Well, the hands will be together at approximately 5:27. So the answer would be about 27 minutes. I don't think this is actually a D=R x T problem.

Answer 6

OK here is my work.
First we need some facts:
1. One revolution on the clock is 360 degrees or for our exact purposes...2pi radians.
2. The mh has a speed of 2pi rad/hr and an initial position of 0 rad.
3. The hour hand (hh) has a speed of 2pi rad/24hrs or pi/6 rad/hr and an initial position of 5pi/6 rad
Now we want to find the time it takes (t) to make the mh and hh have the same position.

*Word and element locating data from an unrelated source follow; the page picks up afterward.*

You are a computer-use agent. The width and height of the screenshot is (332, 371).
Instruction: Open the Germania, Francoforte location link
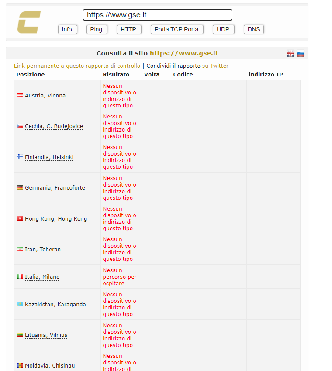click(x=55, y=188)
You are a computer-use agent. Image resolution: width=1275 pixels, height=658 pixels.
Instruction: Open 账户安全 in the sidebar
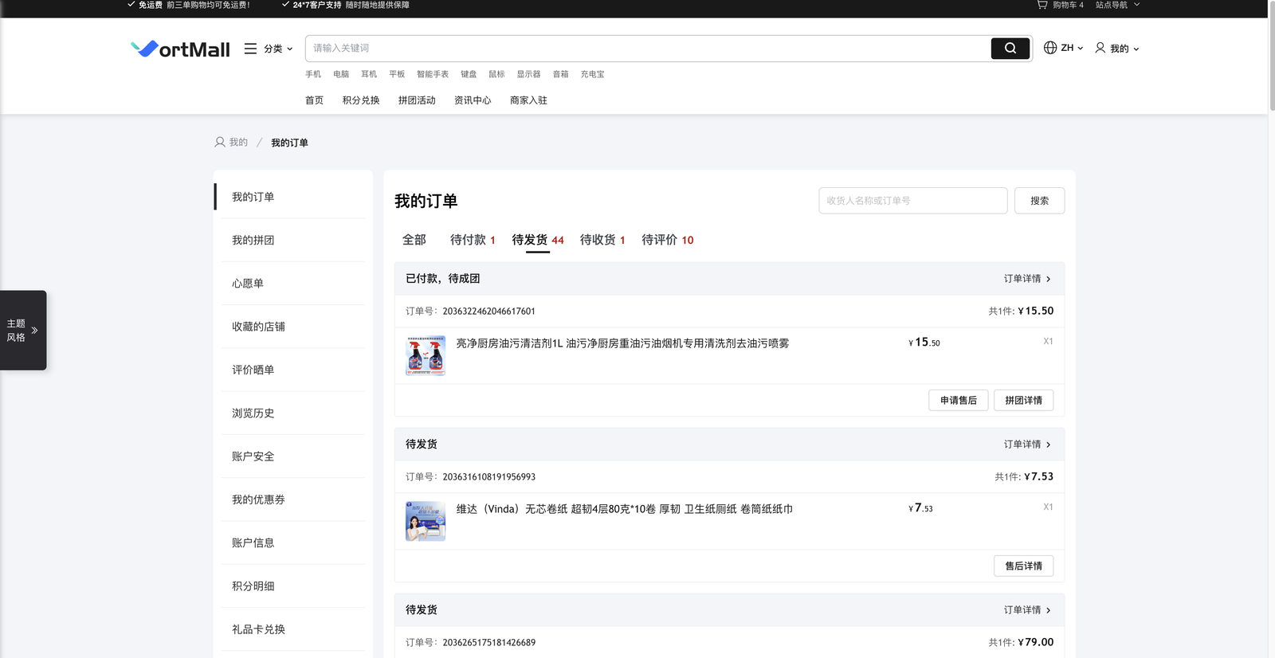click(x=253, y=456)
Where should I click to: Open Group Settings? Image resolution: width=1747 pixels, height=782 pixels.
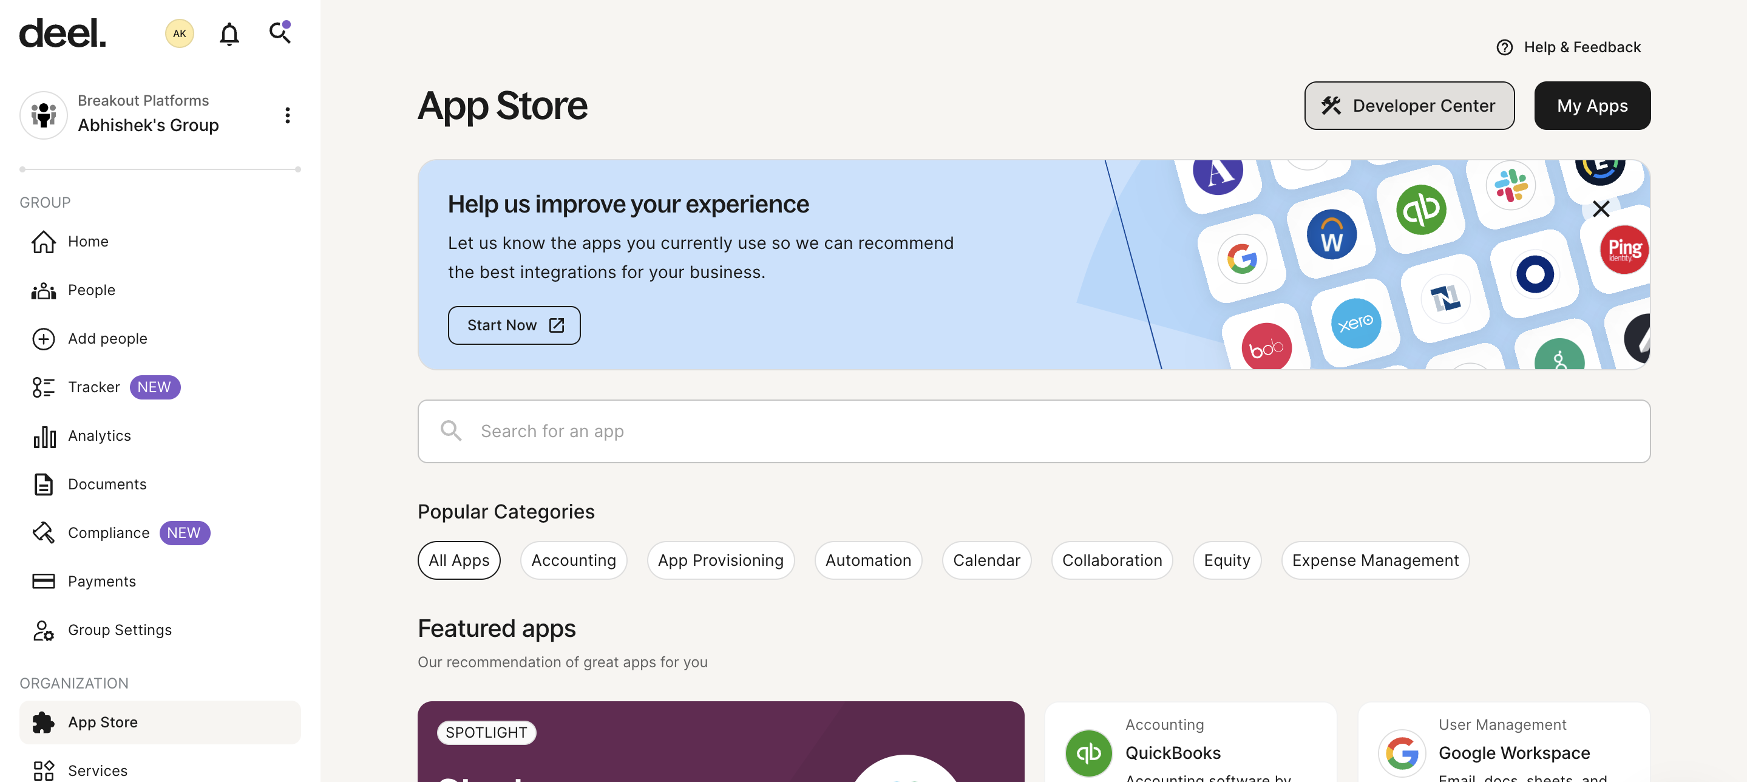(119, 629)
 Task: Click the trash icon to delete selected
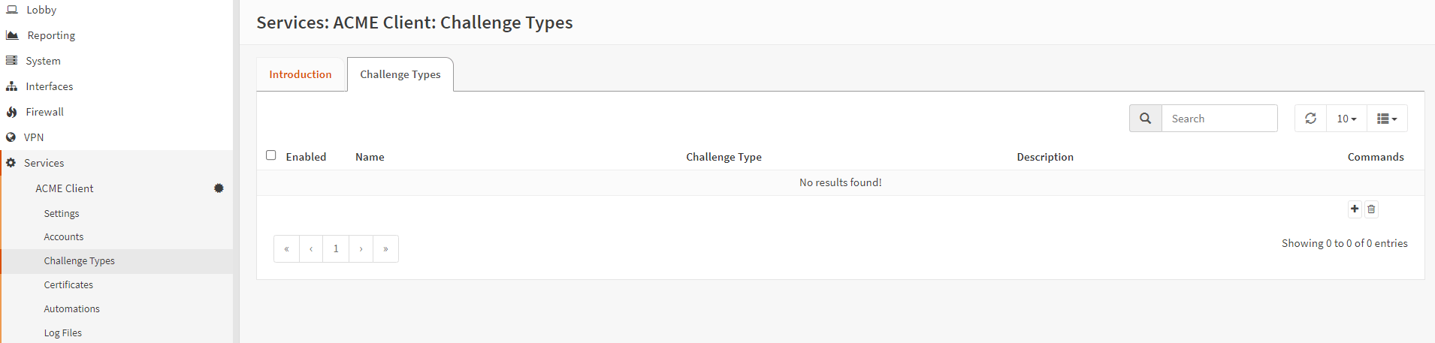coord(1371,209)
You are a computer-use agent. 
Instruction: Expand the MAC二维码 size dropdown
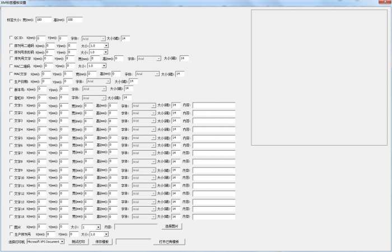click(97, 66)
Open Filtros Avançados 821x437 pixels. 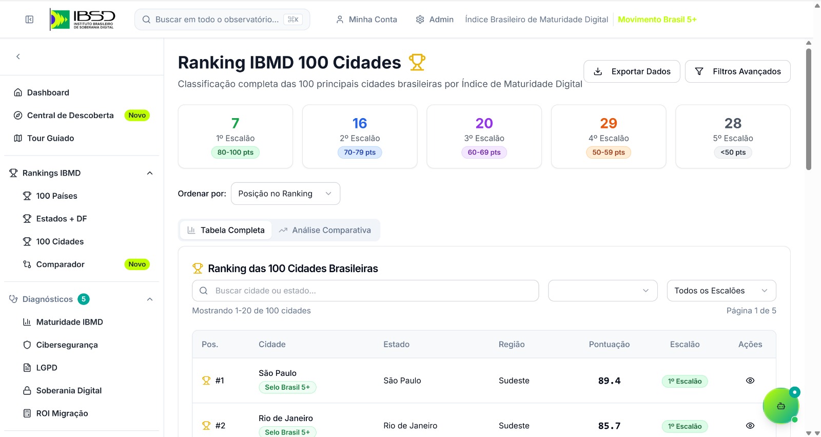[x=737, y=71]
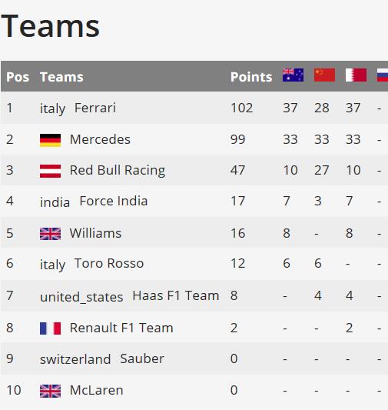388x410 pixels.
Task: Select the Red Bull Racing team name
Action: (x=118, y=170)
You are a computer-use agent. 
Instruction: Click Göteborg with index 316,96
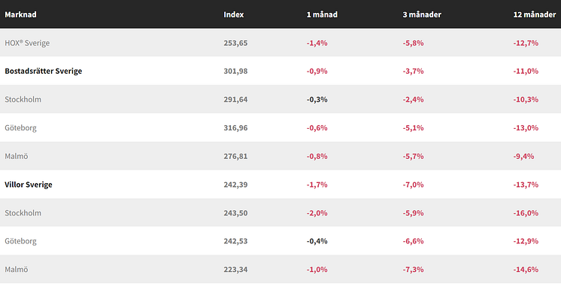[x=20, y=128]
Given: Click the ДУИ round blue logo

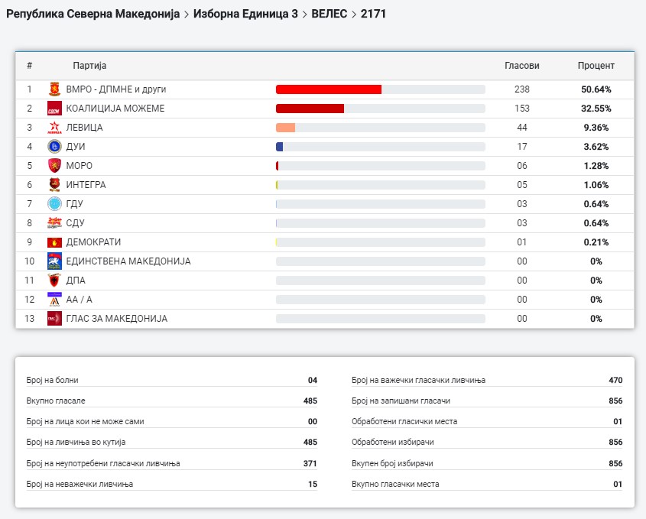Looking at the screenshot, I should 54,147.
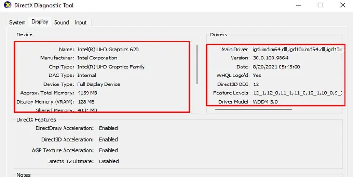The height and width of the screenshot is (177, 353).
Task: Select the Manufacturer value Intel Corporation
Action: [97, 58]
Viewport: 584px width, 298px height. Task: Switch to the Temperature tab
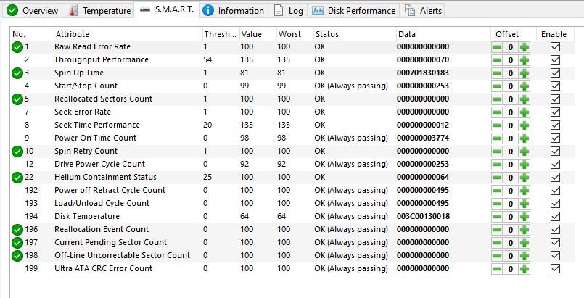click(99, 11)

set up as initial position plus rate times t for the mh and hh:

mh: 0 + 2pi(t)
hh: 5pi/6 + (pi/6)t

now set equal and solve for t:
0 + 2pi(t) = 5pi/6 + (pi/6)t
2pi(t)-(pi/6)t = 5pi/6 (group like items)
12pi(t)/6 - pi(t)/6 = 5pi/12 (like denominators)
11pi(t)/6 = 5pi/6
11pi(t) = 30pi/6
11t = 30/6
t = 30/66 (in hours) = .454545... hours = 27.2727...minutes = about 27 minutes and 16 seconds.

We add this time to 5 o-clock and we get 5:27:16

That was fun!!!!!!!!

Answer 7

it depends on what ur watch is , If it works very exact , then this is the answer ;
let 5:y' be the time when the hands first meet then we have
y/12+25=y then 11y=12*25 hence y=300/11

Answer 8

You don't need an equation, just use your brain.
12 Midnight. (Don't think it's 6:30)

Answer 9

5:27? i ono i was never good at math.